UofG scientists fast-track research into COVID-19 and heart disease

Issued: Wed, 20 May 2020 13:00:11 BST

University of Glasgow researchers funded by the British Heart Foundation (BHF) in Scotland are supporting global efforts to combat Covid-19 and better understand its wider effects on people with heart and circulatory diseases.

A number of projects under the Scottish Government’s Rapid Research programme are underway, including two involving scientists from the BHF’s Centre for Research Excellence at the University of Glasgow.

Coronavirus image

Professor Rhian Touyz and her team are investigating if patients with high blood pressure suffer more severely when infected with coronavirus and whether certain blood pressure drugs aggravate or improve infection.

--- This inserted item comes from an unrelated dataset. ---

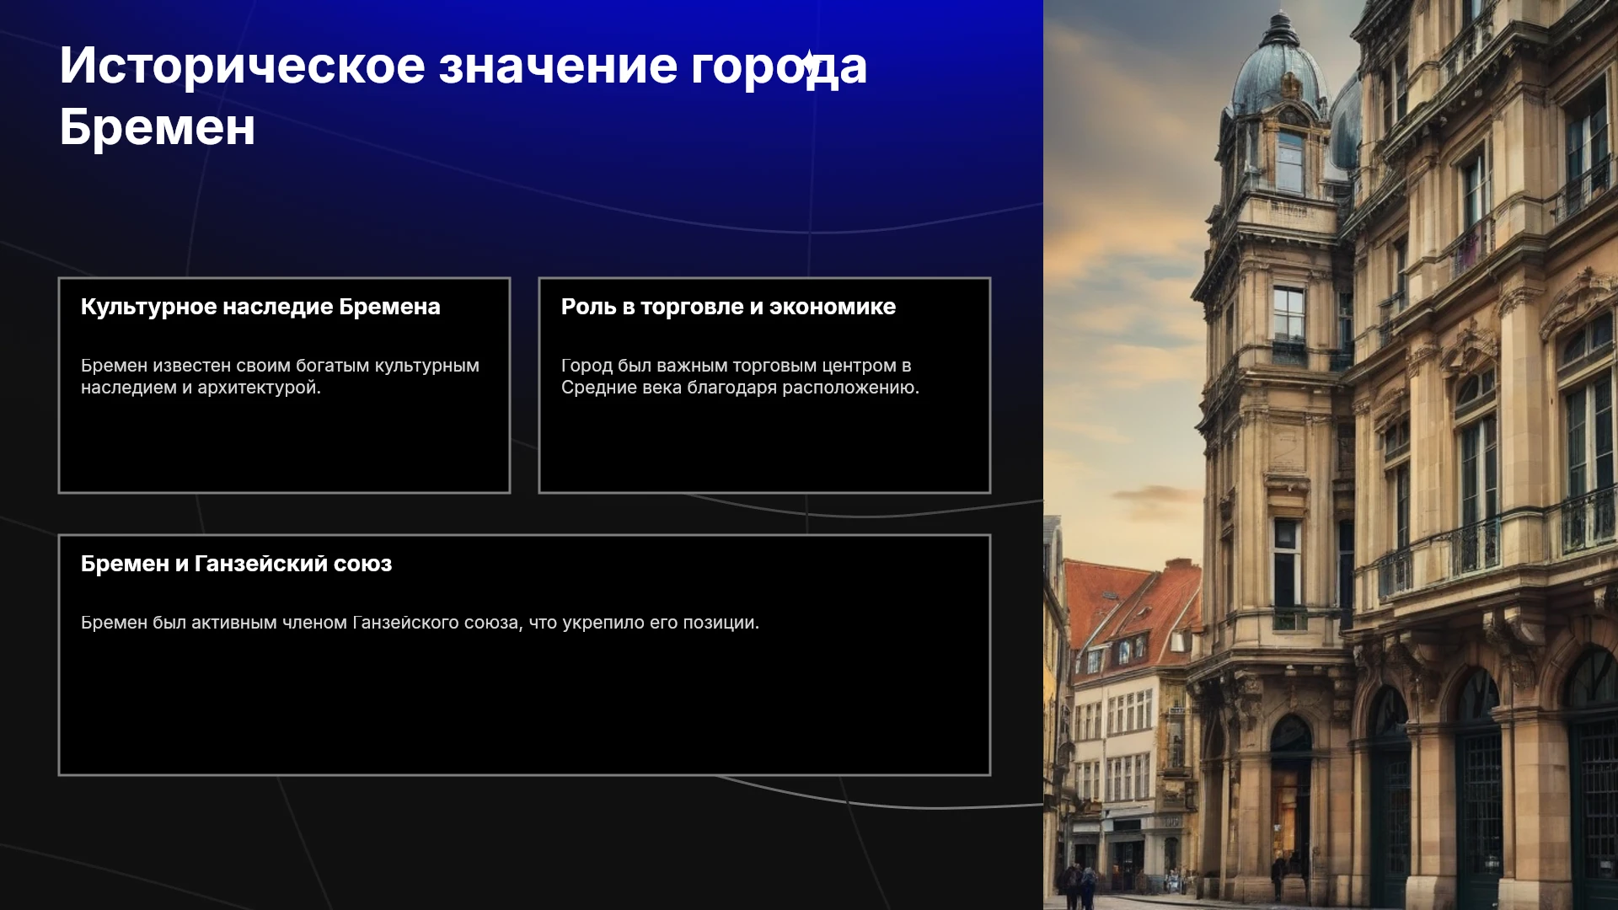Click the empty area of the cultural heritage card
Image resolution: width=1618 pixels, height=910 pixels.
[x=284, y=447]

Their findings are especially important in Scotland where almost a third of adults have high blood pressure.

People with heart and circulatory diseases are at increased risk from Covid-19. Professor Colin Berry’s study involves 160 patients who have been hospitalised with Covid-19 to assess for heart and lung injury using imaging scans, and related wellbeing. They will examine which patients are at risk of heart injury and why only some suffer heart problems.

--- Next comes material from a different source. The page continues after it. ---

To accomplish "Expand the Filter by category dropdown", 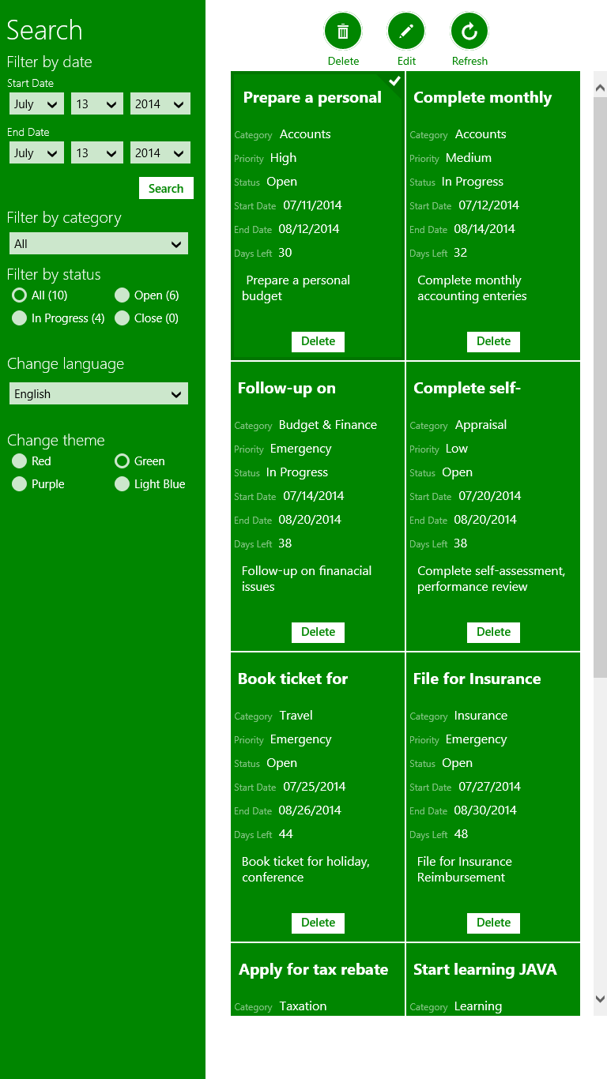I will 99,244.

Professor James Leiper, Associate Medical Director at the British Heart Foundation, said: “Covid-19 presents an unprecedented challenge for the cardiovascular research community. However, we also have a huge opportunity to harness the expertise of our scientists in Scotland and existing research infrastructure to better understand and tackle this new disease.

 

“Supporting people living with heart and circulatory diseases is our top priority. A better understanding of how Covid-19 affects the heart and circulatory system and the role it plays in disease severity may reveal key areas to help fight this devastating disease and ultimately save lives.” 

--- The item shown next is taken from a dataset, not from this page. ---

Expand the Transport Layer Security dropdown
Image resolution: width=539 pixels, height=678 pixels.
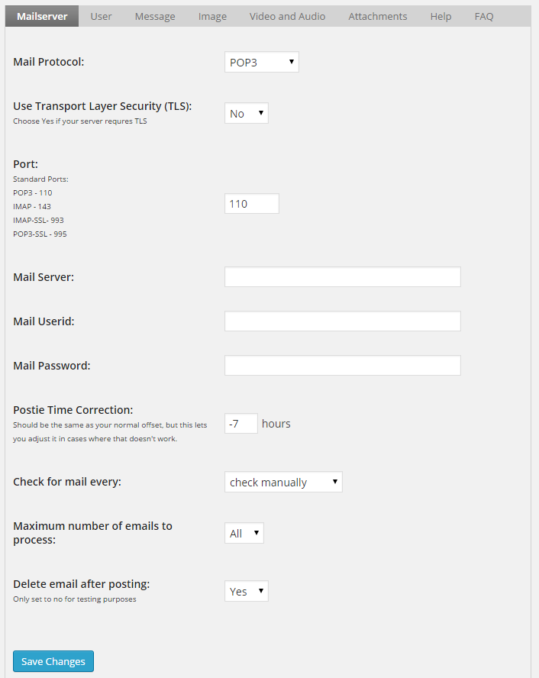coord(246,114)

Heart and circulatory diseases are risk factors for severe Covid-19 infection and can seriously affect patient outcomes. After dementia, coronary heart disease was the second most common pre-existing health condition recorded on death certificates for people who died with Covid-19 during April in Scotland, according to data from National Records Scotland. 

Professor Rhian Touyz, BHF Professor of Cardiovascular Medicine at the University of Glasgow, explains: “Findings from our study will provide important information on whether patients in Scotland with high blood pressure are at higher risk of getting Covid-19 than those who do not have high blood pressure. Our studies will also inform doctors on which blood pressure drugs are most useful in Covid-19 patients and will also clarify if some commonly used blood pressure drugs actually worsen the infection. Together we will gain new insights on how best to treat and manage Covid-19 patients with high blood pressure.”

Professor Colin Berry, Professor of Cardiology and Imaging at the University of Glasgow, and Golden Jubilee National Hospital Director of Research and Development, says: “Our study will answer whether patients who are recovering from Covid-19 have persisting problems in the heart and lungs. We need this information rapidly in order to guide the management of patients with persisting symptoms. The study will underpin scientific research in the longer term into why and how the SARS-CoV-2 virus affects the heart and blood vessels.”

Professor Dame Anna Dominiczak, Vice Principal of the University of Glasgow and Head of its College of Medical, Veterinary and Life Sciences, said: “I am incredibly proud that researchers across the University of Glasgow have been able to provide expertise and research to support the efforts in the fight against Covid-19.

“This new work undertaken by our scientists on hypertension, and other aspects of cardiovascular research, will add vital information about this virus and how it affects people with these underlying health conditions.”